This can be done for recognition of a spoken utterance as one or
more words. This can also be done when the input is a spelled out
sequence of characters forming a name or part of a name, in which
case a spelling-matching module may identify the N-best list of
best matching names.
[0008] It is also known to offer the user the possibility to
continue spelling after a first name matching result has been
presented to him. Typically, an incremental partial spelling user
interface allows the user to spell out a number of characters one
after the other without long pauses between the characters. When
the user issues a stop spelling-command (e.g. the word "stop"), or
when he makes a long pause, an N-best list of best matching names
is presented by means of speech output (sometimes only the best
matching name is outputted audibly, but the N-best list can be
shown on screen at the same time). The user may be further offered
the choice to continue spelling, which will generate a new N-best
list of best matching names that is presented after a subsequent
stop spelling-command or when the user makes a long pause after
spelling some characters.
SUMMARY OF THE INVENTION
[0009] Embodiments of the present invention are directed to
techniques for partial spelling of inputs in automatic speech
recognition. Characters representative of an initial portion of an
intended user input are collected from the user. In response to a
first user action, which can be a short pause, the user is visually
provided with at least one name matching hypothesis predicted to
correspond to the intended user input. However, the recognition
engine keeps listening to the speech signal. Then, in response to a
second user action, which can be a longer pause, one of the
recognition hypotheses is selected as representing the intended
user input.
[0010] Embodiments also are directed to techniques for partial
spelling of inputs in automatic speech recognition which include
collecting from a user characters representative of an initial
portion of an intended user input; and in response to a first user
action, providing to the user at least one name matching hypothesis
predicted to correspond to the intended user input, where such
hypothesis can be a prefix common to multiple names. The at least
one name matching hypothesis may be provided visually and/or
audibly to the user. Such common prefix doesn't necessarily consist
of the actual characters that have been spelled out so far, nor
does it necessarily have the same number of characters. Such an
embodiment may further include providing to the user the plurality
of names that share that common prefix, and, in response to a
second user action, selecting one of the hypotheses as representing
the intended user input. Such an embodiment may further include
providing for each name matching hypotheses to the user an
indication of which character(s) should be spelled out next to
further favor that particular hypothesis.

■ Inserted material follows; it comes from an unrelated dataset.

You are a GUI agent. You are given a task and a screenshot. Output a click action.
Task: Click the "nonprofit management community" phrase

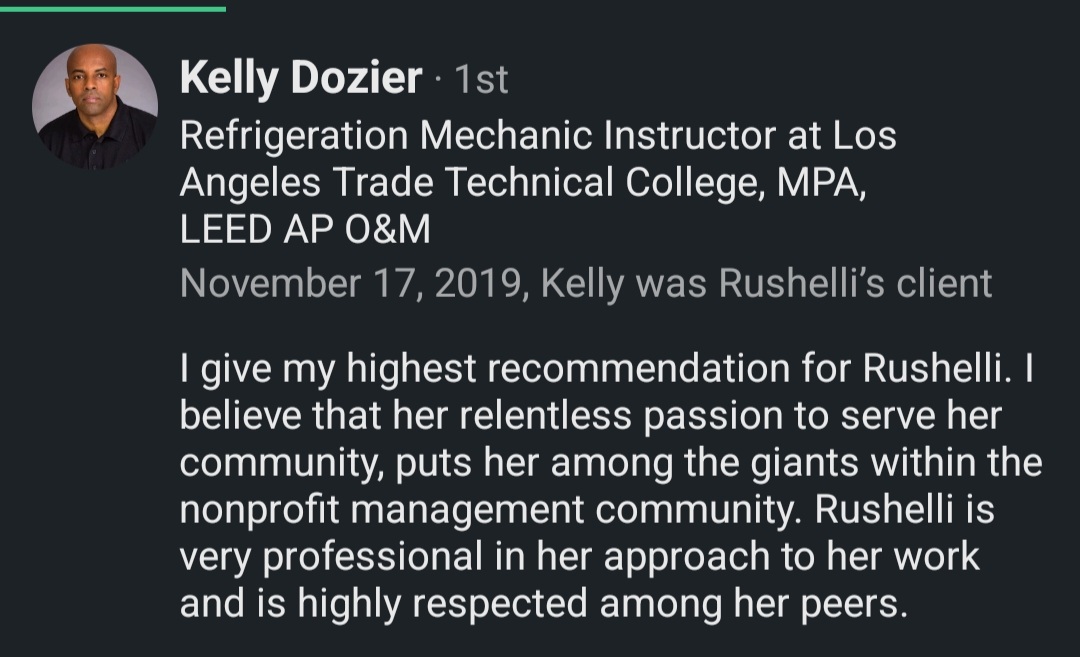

[0011] In further embodiments of either of the above, one of the
user actions may be a correction command to undo the last user
action. If such correction command is issued after a user action
that consists of a short pause made after spelling out one or more
characters, it has as the effect to undo the effect of that last
user action and of the spelled characters that were spoken between
the previous user action and this last user action.
[0012] Some subset of the provided characters may be collected from
the user via a touch-based interface instead of from an automatic
speech recognition interface. In such embodiments, the first user
action can be releasing the interface during a short time.
[0013] In some embodiments, the allowable recognition hypotheses
represent place names for a navigation system such as city names
and/or street names.
[0014] Embodiments of the present invention also include a device
adapted to use any of the foregoing methods. For example, the
device may be a navigation system such as for an automobile.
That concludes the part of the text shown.